Nery Mantey Niangkouara

Personal information
- Nationality: Greece
- Born: March 14, 1983 (age 43) Athens, Greece
- Height: 1.78 m (5 ft 10 in)
- Weight: 64 kg (141 lb)

Sport
- Sport: Swimming
- Strokes: Freestyle

Medal record
Women's swimming
Representing Greece
European Championships (LC)
| Bronze medal – third place | 2004 Madrid | 100 m freestyle |
| Bronze medal – third place | 2006 Budapest | 100 m freestyle |
| Bronze medal – third place | 2012 Debrecen | 50 m freestyle |

= Nery Mantey Niangkouara =

Greek swimmer (born 1983)

Nery Mantey Niangkouara (Νέρι Νιανγκουάρα) (born March 14, 1983, in Athens, Greece) is a Greek swimmer. She began her career at Nereus Halandri and then moved on to Panathinaikos. In 2001, she won 2 silver medals at the Mediterranean Games in the 100m and relay races. She was 5th in the European Championships in 2002 in Relay 4Ch100. She won the first medal for the Greek colors in the European Swimming Championships in Madrid, with a time of 55.05 in the 100m free. In the 2004 Olympics in Athens she was 6th in the 100m free and 7th in the 50 meters, and was disqualified in the 4 × 100 m free.

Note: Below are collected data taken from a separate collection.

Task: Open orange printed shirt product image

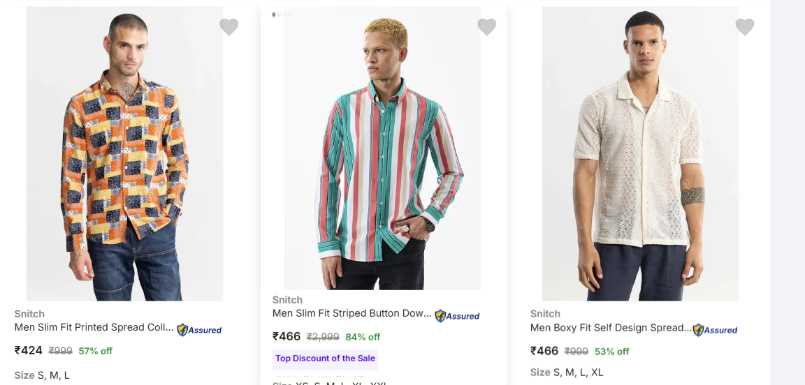Action: pos(124,153)
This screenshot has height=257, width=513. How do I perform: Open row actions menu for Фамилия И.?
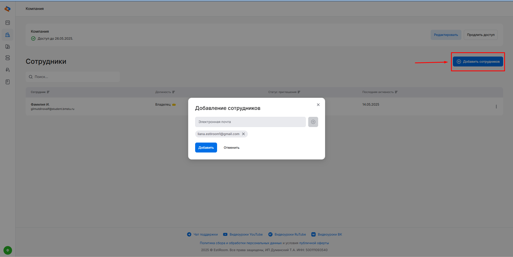496,107
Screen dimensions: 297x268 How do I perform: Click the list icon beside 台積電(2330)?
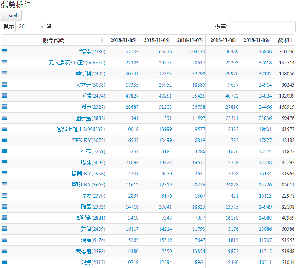4,51
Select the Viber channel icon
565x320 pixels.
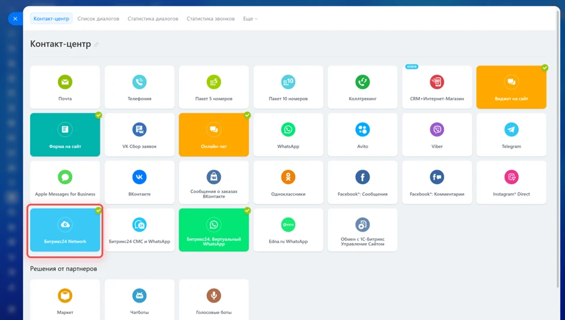click(437, 129)
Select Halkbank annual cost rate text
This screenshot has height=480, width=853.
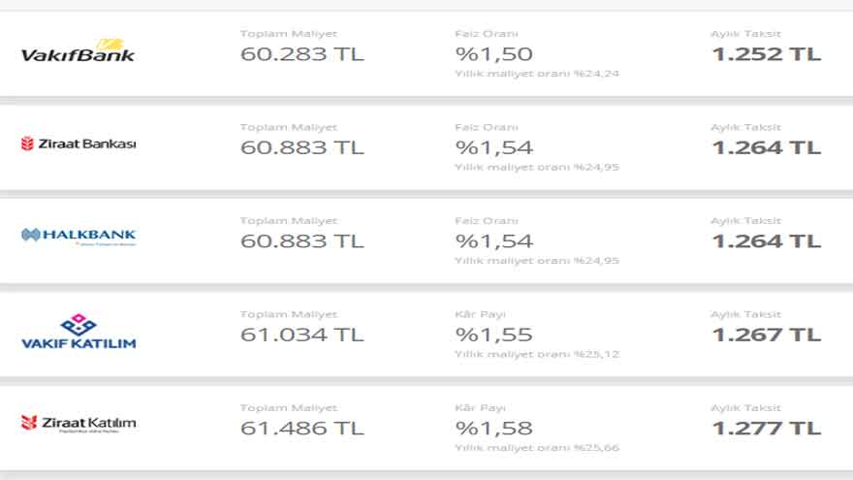(x=537, y=261)
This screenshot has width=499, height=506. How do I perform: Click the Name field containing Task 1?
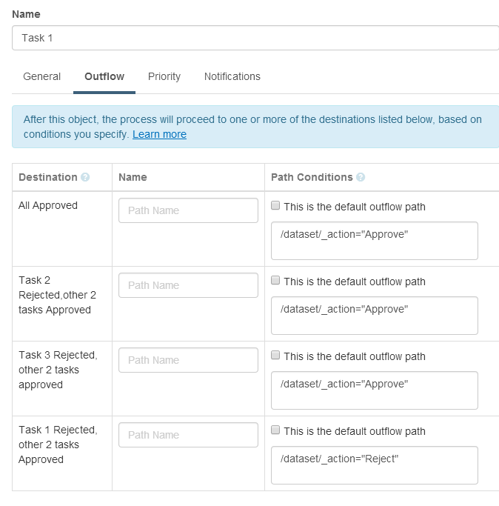coord(255,38)
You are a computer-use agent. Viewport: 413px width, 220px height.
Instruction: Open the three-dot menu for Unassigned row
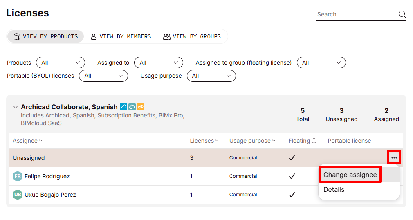pyautogui.click(x=394, y=158)
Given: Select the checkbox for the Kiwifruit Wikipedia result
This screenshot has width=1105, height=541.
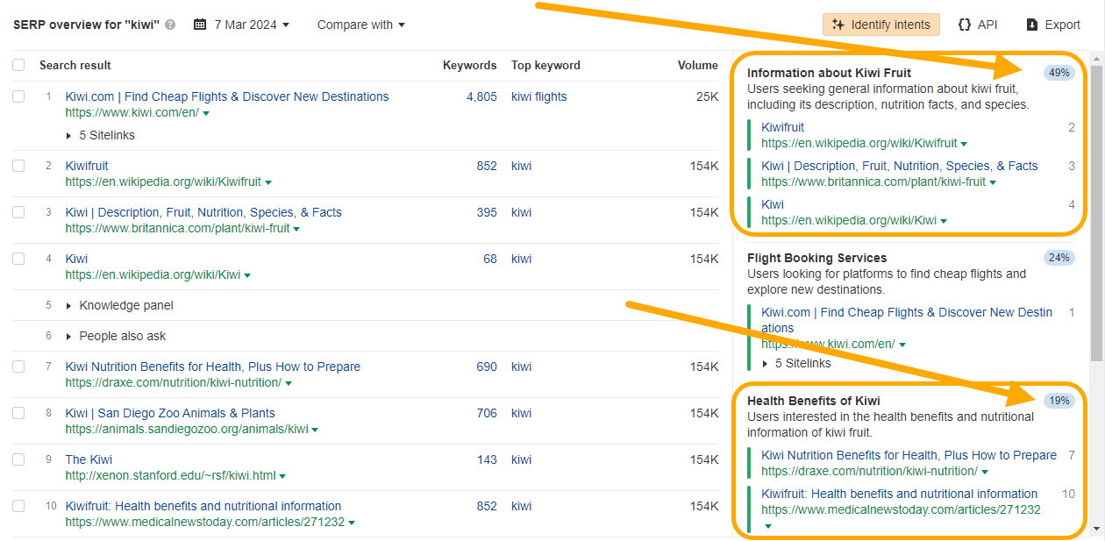Looking at the screenshot, I should point(18,166).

At the end of July 2005 she took 7th place at the World Aquatics Championships in Montreal in the final of the 100m free.

In 2006, she continued her streak of very good performances. Neri Niangkouara qualified for the final 100 meters free with performance of the 2nd semi (54.63, record, old 54.81 own by August 14, 2004) the European Aquatic Championships in Budapest in August 2006. Niangkouara managed to finish in third place in the final, August 2, 2006, with the national record (54.48). The old record was all of the previous day, 54.63.

In 2007 Niagkouara had good position in the International Military Games in India in the 50 meter freestyle, and finished in 6th place with 25.65.

In November 2007, Neri announced her decision to retire. However, she came back in style in 2012, competing at the Olympics again. As of September 2013 she is also a swimming trainer of Panathinaikos' youth academies.
She is the daughter of a Kenyan father and a Greek mother.